-- START --

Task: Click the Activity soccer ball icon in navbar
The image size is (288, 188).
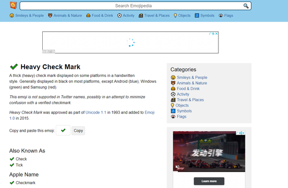Action: (120, 15)
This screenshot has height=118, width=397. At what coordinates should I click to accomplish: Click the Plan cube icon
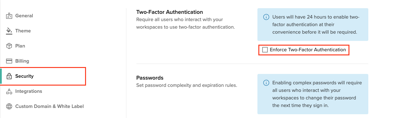coord(9,46)
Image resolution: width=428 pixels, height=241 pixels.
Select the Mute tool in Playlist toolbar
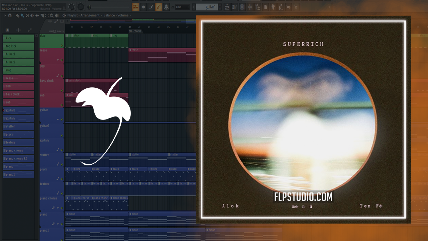(x=32, y=15)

-- END --

PROBLEM TO SOLVE -> Render all of the material above as a JSON list of strings, with one string per line and blank lines omitted. Leave the pictures out.

COMPLETE ANSWER ->
[
  "Task: Click the Activity soccer ball icon in navbar",
  "The image size is (288, 188).",
  "Action: (120, 15)",
  "This screenshot has height=118, width=397. At what coordinates should I click to accomplish: Click the Plan cube icon",
  "coord(9,46)",
  "Image resolution: width=428 pixels, height=241 pixels.",
  "Select the Mute tool in Playlist toolbar",
  "(x=32, y=15)"
]